### Texto del documento
════════

Con este espíritu y con la mejor voluntad, abordo la reflexión sobre uno de los asuntos más neurálgicos que afectan la unidad de nuestro pueblo. Según la Comisión especial nombrada por el Presidente de los Estados Unidos para estudiar la situación política de Puerto Rico[5], la voluntad democrática del pueblo puertorriqueño es de suma importancia en la determinación del futuro político del país. Aunque la discusión del estatus y los procesos de consulta han sido recurrentes desde la segunda mitad del siglo XX, debemos ponderar la relevancia de la decisión fundamental y la necesidad de una formación adecuada.
En todo caso, sería conveniente establecer un itinerario intenso y confiable de investigación y orientación. Se trata de una situación compleja, en la que existen opiniones en abierto y radical contraste. Precisamente, el 17 de enero del 2014 el Presidente Barack Obama firmó la ley del presupuesto que asigna $2.5 millones destinados a una campaña educativa sobre las opciones de status de un próximo plebiscito. Correspondía al Secretario de Justicia el aprobar el plan de desembolsos, y asegurarse de que la papeleta electoral, los recursos educativos, las opciones del plebiscito fueran compatibles con las exigencias constitucionales, legales y de política pública del gobierno federal. ¿Qué ha sucedido con el propuesto plebiscito, la campaña educativa sobre las opciones políticas y los fondos asignados a la misma? Por otro lado, las últimas Comisiones presidenciales dedicadas a examinar el tema del estatus han reconocido las dificultades y los defectos jurídicos de las autoridades federales. El grupo operativo nombrado por el Presidente George W. Bush aceptó el hecho de las decisiones contradictorias de la jurisprudencia norteamericana respecto a la causa de Puerto Rico. La Task Force del Presidente Barack Obama, por su parte, considera que las decisiones del Tribunal Supremo de los Estados Unidos, en los casos que tratan asuntos de Puerto Rico, han sido vistas negativamente; y no miran al desarrollo de las relaciones de Puerto Rico con los Estados Unidos. El Congreso aprueba o sanciona leyes cada año, leyes que tienen graves repercusiones a lo largo y a lo ancho de la Unión, incluyendo a los territorios. Asimismo, los plebiscitos no han movido a Puerto Rico a una posición más cercana a la definición del status; surgen dudas sobre si los Estados Unidos ejecutarán la decisión de Puerto Rico y sobre la capacidad del Congreso para encontrar una salida satisfactoria. En fin, falta confianza y abunda la incertidumbre sobre la definición de las opciones del status, a la vez que se reconoce el vínculo entre la irresolución política y el derrotero económico.[6]
Me parece lógico, pues, que el Presidente Obama manifestara, en su carta introductoria al Informe, que estamos ante un desafío y una ocasión oportuna. Es menester que la relación de Puerto Rico “con el Gobierno federal sea justa y equitativa y comprometerse con un proceso que apoye y respete la autodeterminación de Puerto Rico”.[7] El Informe insiste en que el estatus sigue siendo un asunto de vital importancia para el pueblo de Puerto Rico, y ha de resolverse en breve periodo de tiempo. El Presidente se declara firmemente comprometido con el principio de que la cuestión del estatus político es un asunto de autodeterminación para el pueblo puertorriqueño quien debe contar con la facultad de determinar su futuro político. La participación universal ha de superar el ámbito de los partidos y los escollos de la ignorancia, la manipulación y el fanatismo. En los documentos oficiales relativos al reciente estudio del estatus se repite el ideal de que el proceso de consulta debe ser justo, democrático, genuino, deliberativo, abierto, imparcial, claramente definido, transparente, expedito, legítimo, coherente y fiel a la voz del pueblo de Puerto Rico. Cabría añadir que los trabajos deberían transcurrir respetuosa, digna y pacíficamente. Prominentes políticos señalan el fracaso del gobierno federal al no definir claramente las opciones del estatus. La metodología, las condiciones y la seriedad del compromiso de parte de las autoridades para con los resultados pueden invalidar la consulta o convertirla en un ejercicio fútil.

════════

### Contenido del conjunto
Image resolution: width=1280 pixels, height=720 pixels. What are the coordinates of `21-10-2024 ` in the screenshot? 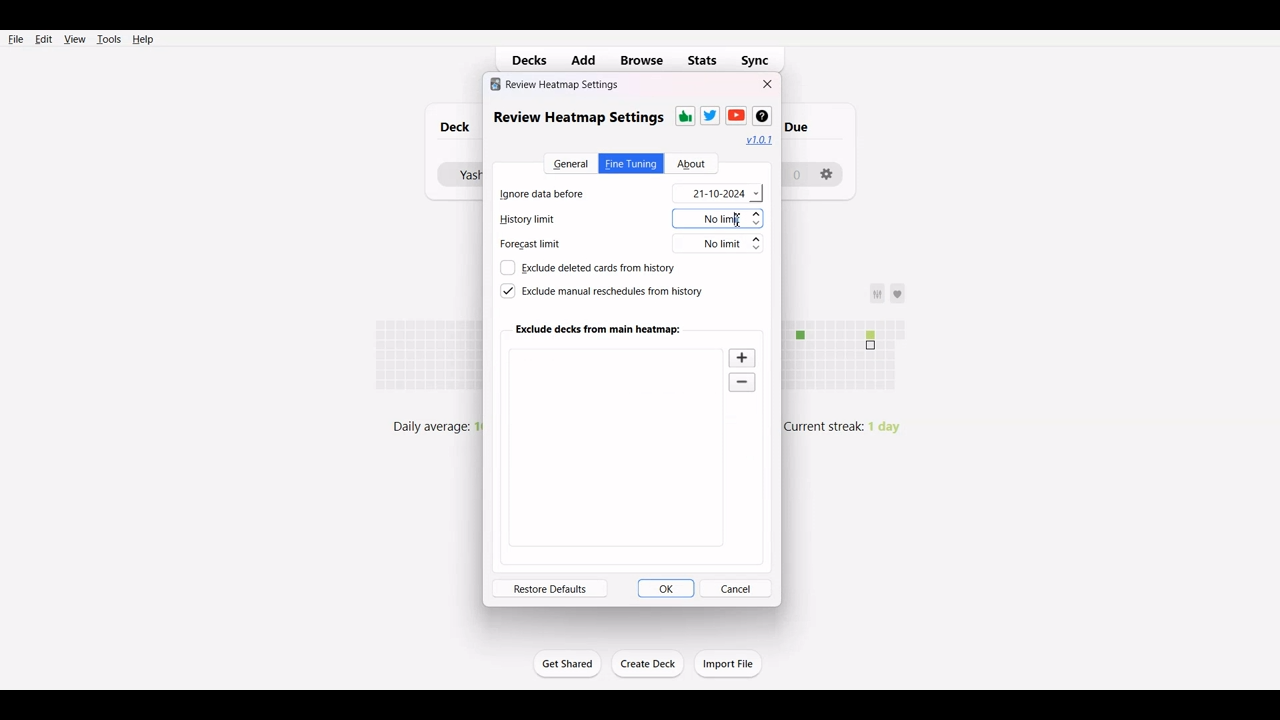 It's located at (718, 193).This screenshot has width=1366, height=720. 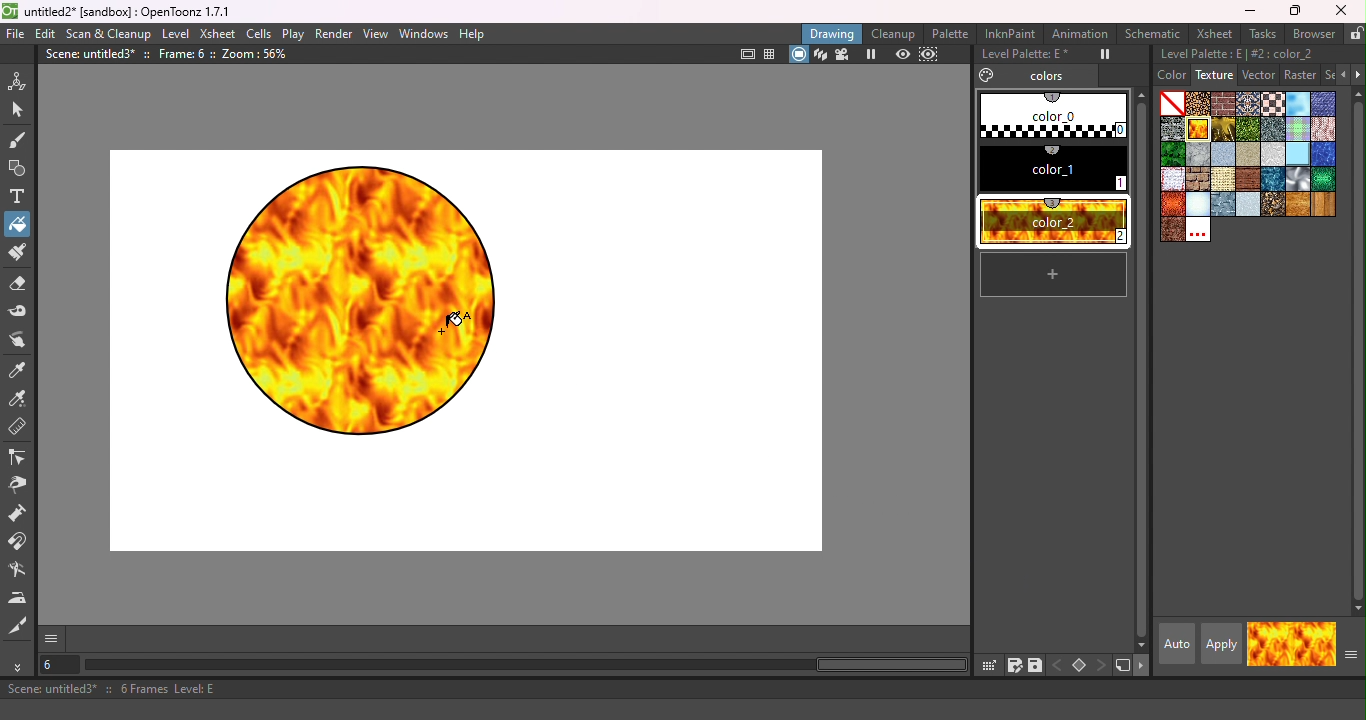 I want to click on return to previous style, so click(x=1314, y=644).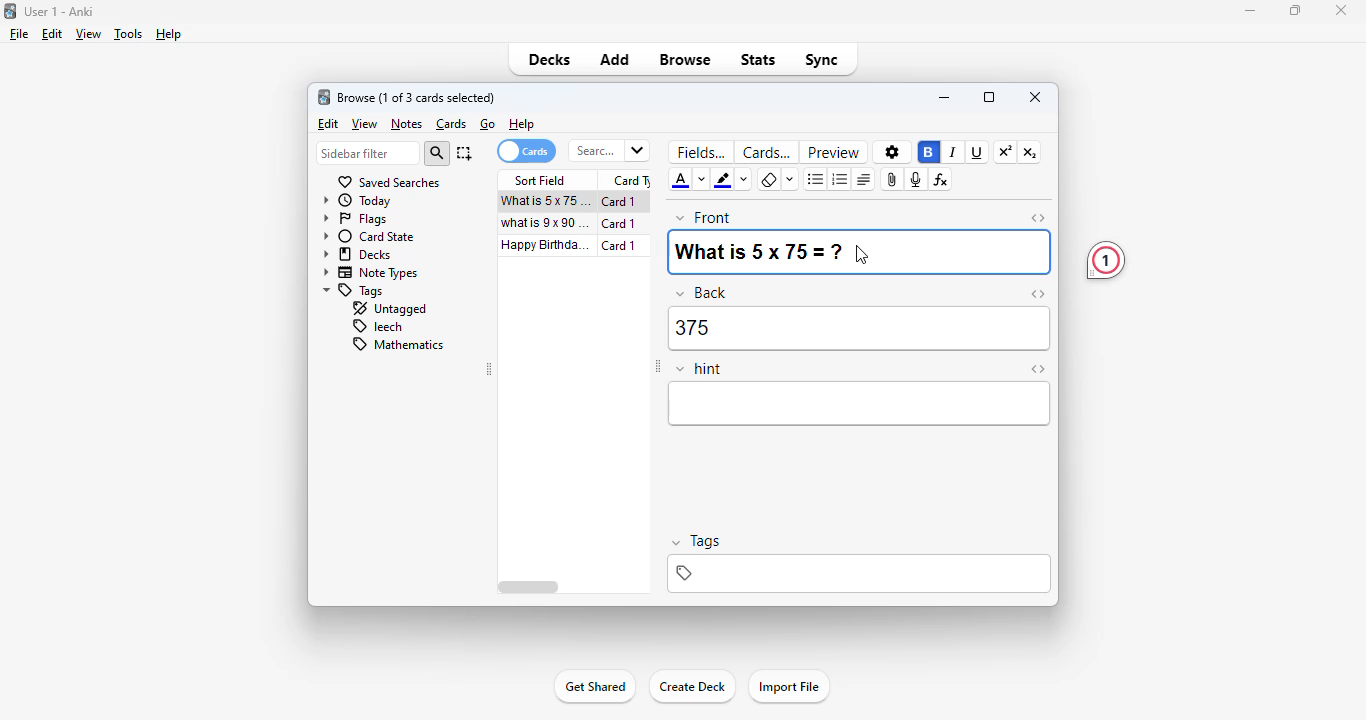 The height and width of the screenshot is (720, 1366). Describe the element at coordinates (702, 181) in the screenshot. I see `change color` at that location.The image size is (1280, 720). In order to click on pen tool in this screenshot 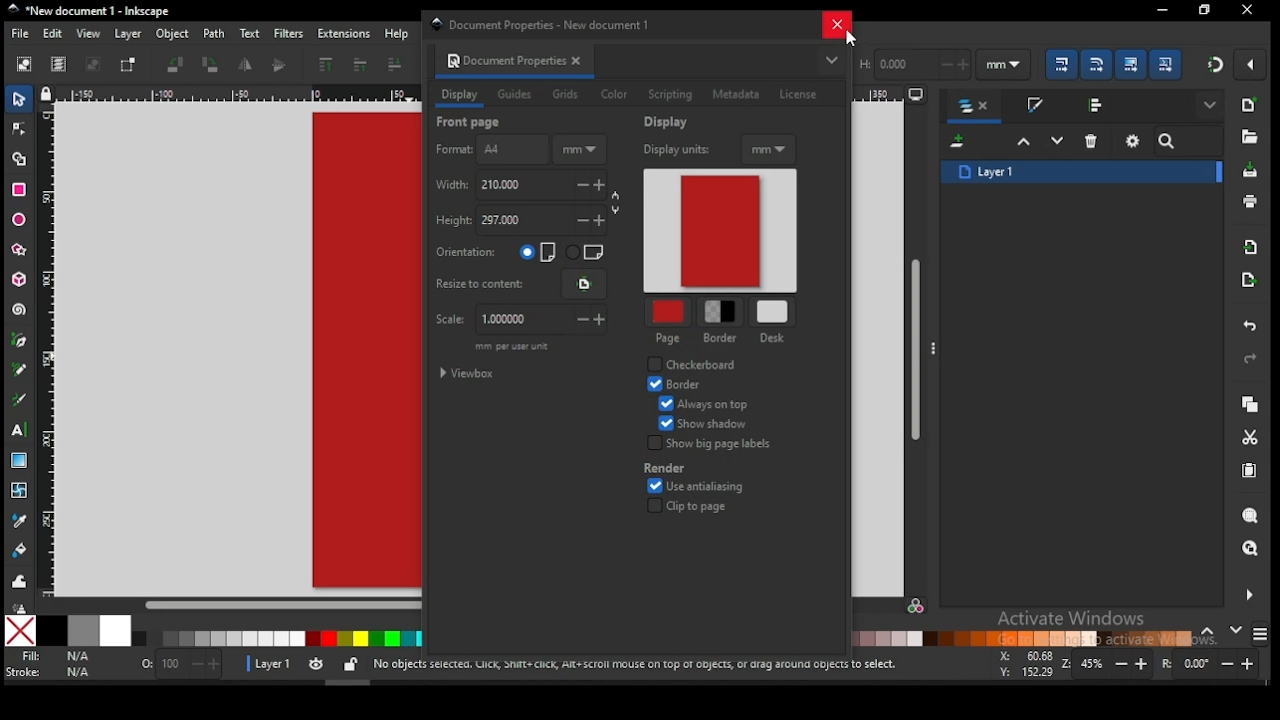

════════

Transcriba literalmente el fragmento del texto sobre el estatus político de Puerto Rico comprendido entre "Con este espíritu" y "una formación adecuada.", ambos inclusive.

### Resultado de la tarea
Con este espíritu y con la mejor voluntad, abordo la reflexión sobre uno de los asuntos más neurálgicos que afectan la unidad de nuestro pueblo. Según la Comisión especial nombrada por el Presidente de los Estados Unidos para estudiar la situación política de Puerto Rico[5], la voluntad democrática del pueblo puertorriqueño es de suma importancia en la determinación del futuro político del país. Aunque la discusión del estatus y los procesos de consulta han sido recurrentes desde la segunda mitad del siglo XX, debemos ponderar la relevancia de la decisión fundamental y la necesidad de una formación adecuada.